══ ENTRIES SHOWN ══

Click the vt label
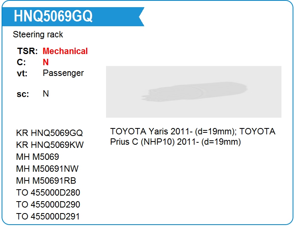The image size is (295, 229). (x=22, y=73)
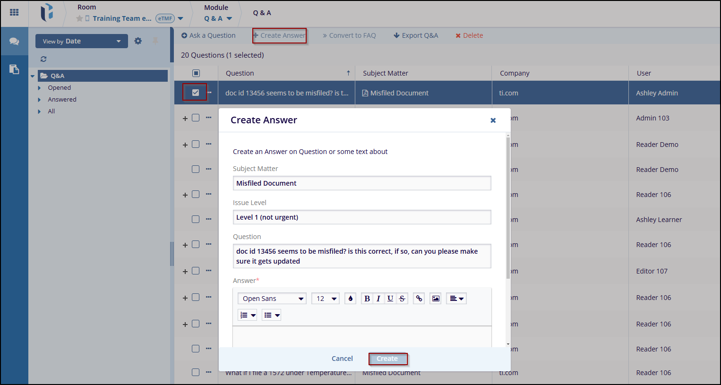Open the text color picker
721x385 pixels.
(x=350, y=299)
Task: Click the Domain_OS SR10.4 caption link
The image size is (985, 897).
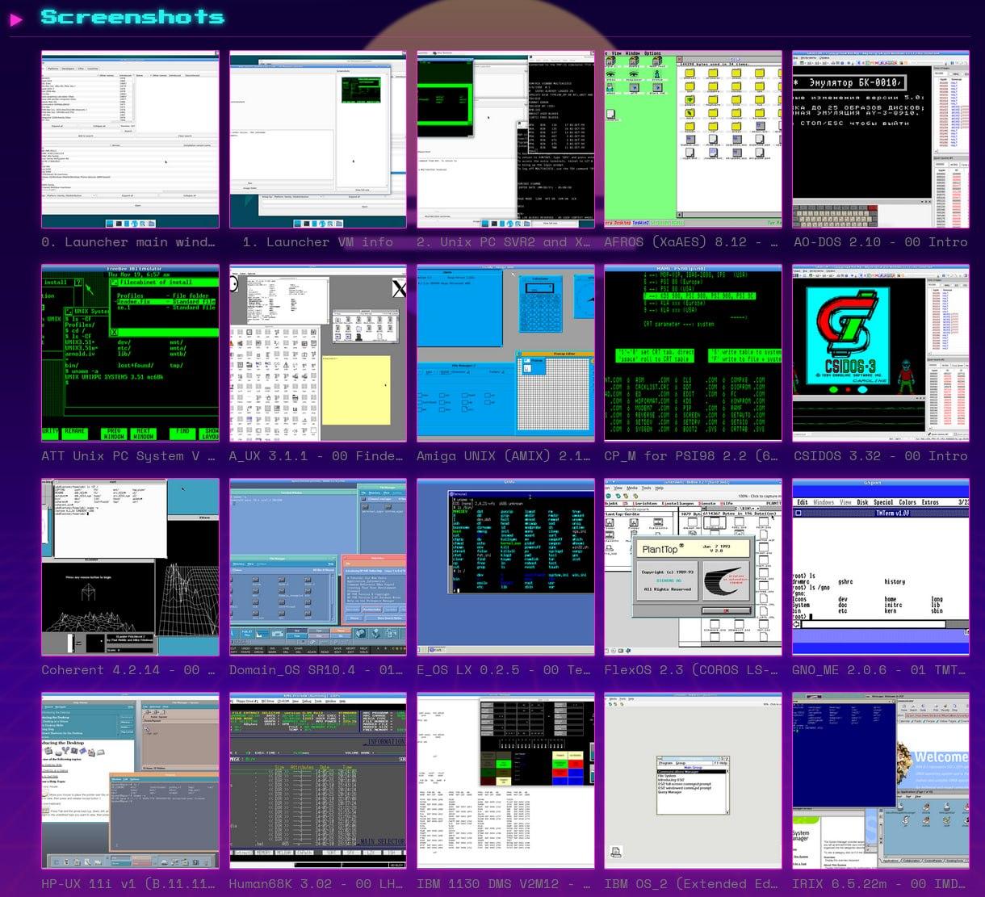Action: click(x=316, y=670)
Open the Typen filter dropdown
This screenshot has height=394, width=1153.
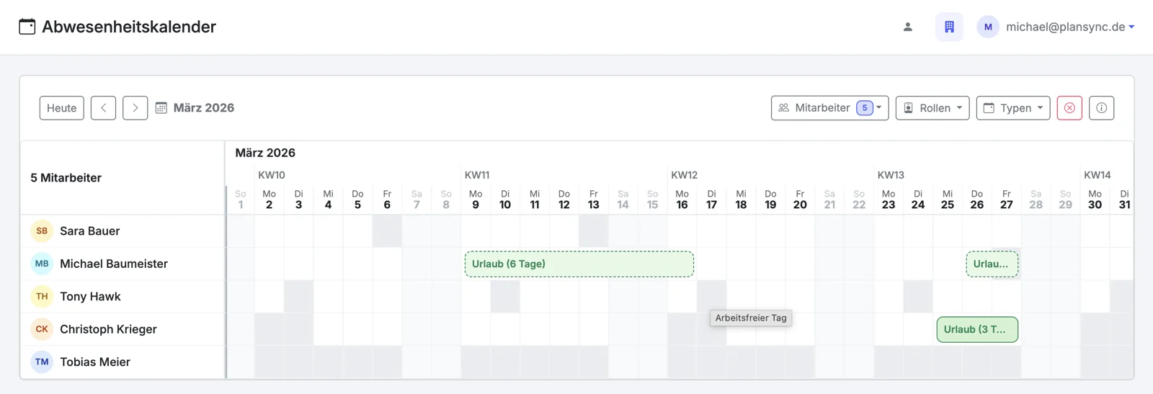click(x=1013, y=108)
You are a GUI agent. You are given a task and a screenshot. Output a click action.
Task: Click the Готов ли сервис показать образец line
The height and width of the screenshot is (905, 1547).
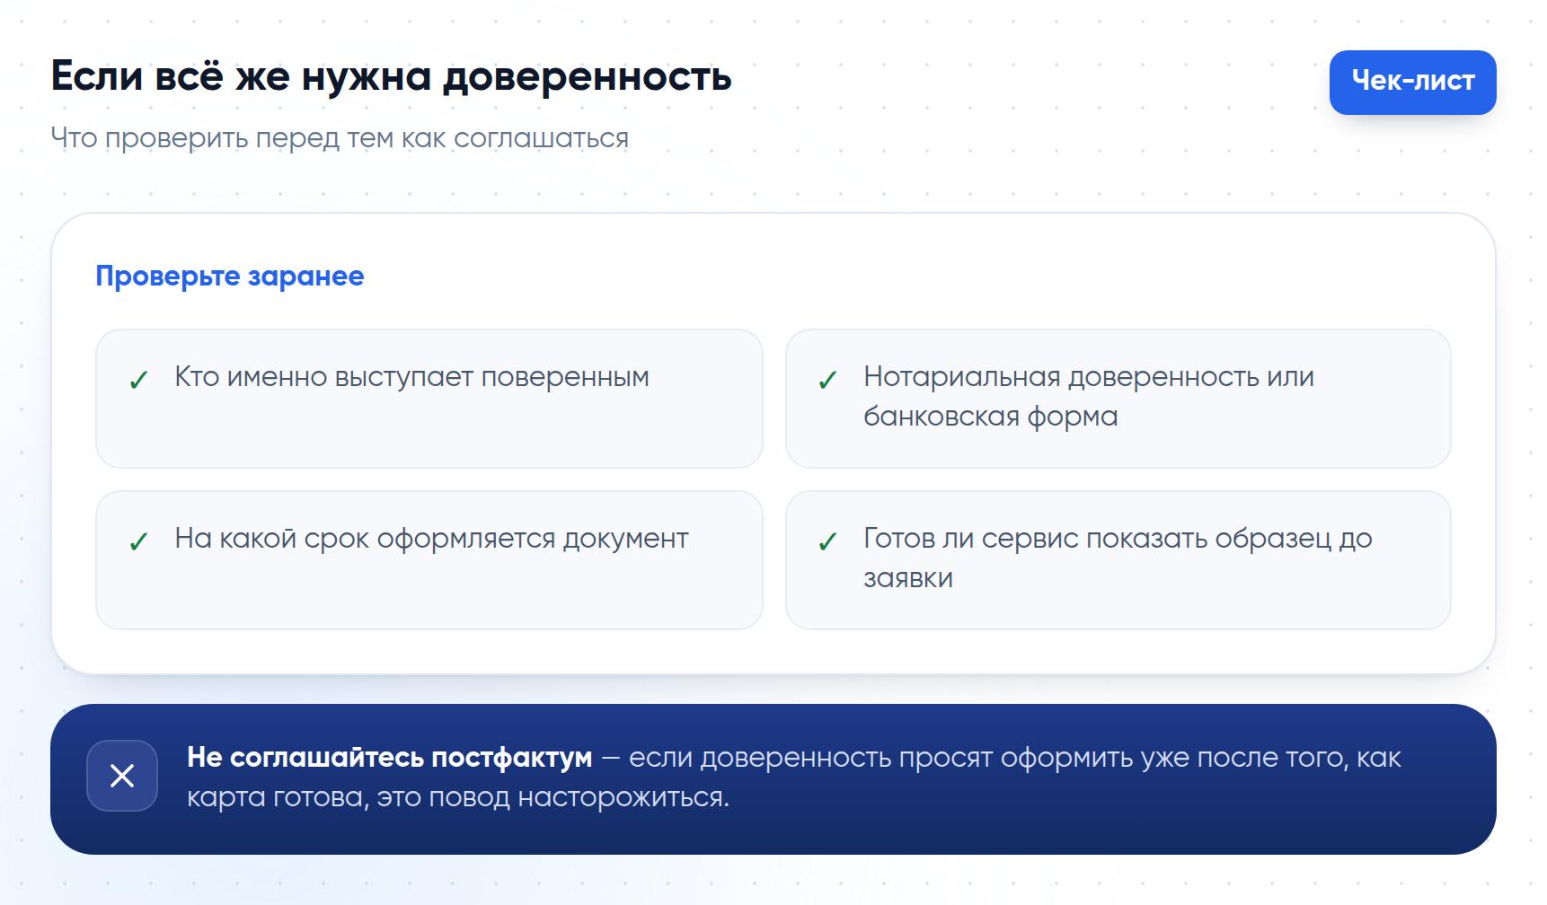[1118, 539]
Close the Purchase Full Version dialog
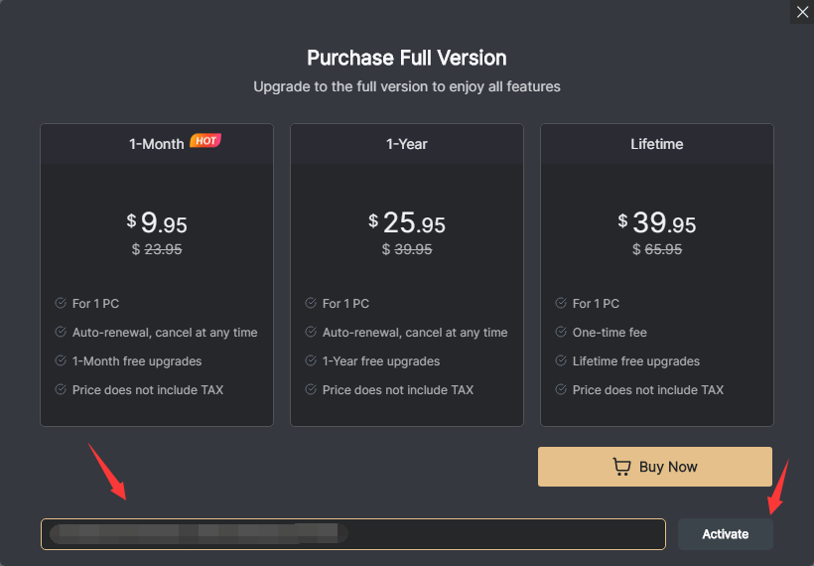 point(802,12)
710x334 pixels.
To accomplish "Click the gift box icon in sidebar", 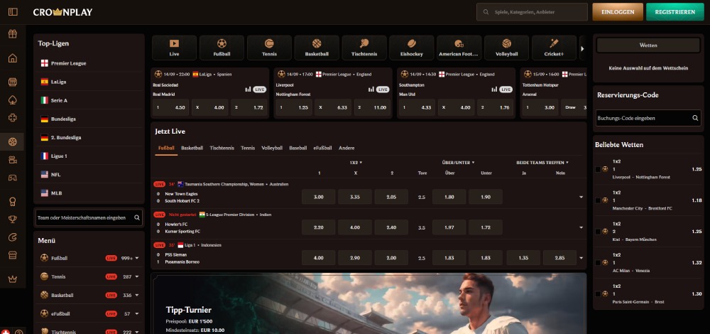I will 12,34.
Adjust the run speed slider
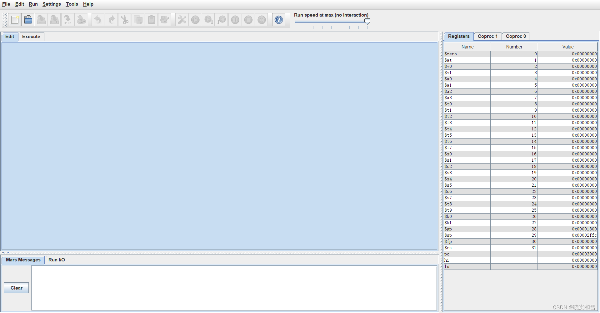The width and height of the screenshot is (600, 313). pos(367,21)
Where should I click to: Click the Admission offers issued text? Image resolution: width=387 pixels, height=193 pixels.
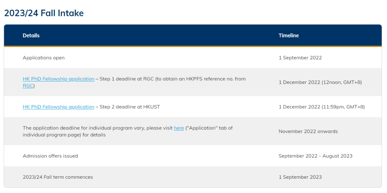point(50,156)
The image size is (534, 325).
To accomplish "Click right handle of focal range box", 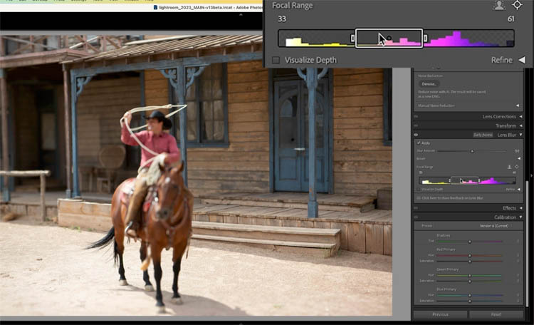I will click(x=425, y=38).
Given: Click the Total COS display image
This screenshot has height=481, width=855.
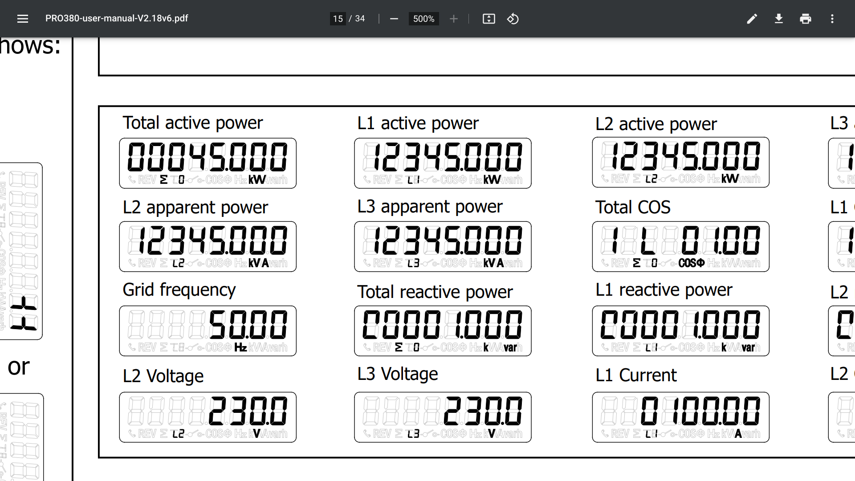Looking at the screenshot, I should (680, 246).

═══

WORK TO DO: Reproduce the entries verbatim, starting at the line that contains "Given: Click the Total COS display image" and ending at the last line of the entries, with both ends included. Omit the pictures from your reply.

RESULT OF THE EXERCISE:
Given: Click the Total COS display image
This screenshot has height=481, width=855.
Looking at the screenshot, I should (680, 246).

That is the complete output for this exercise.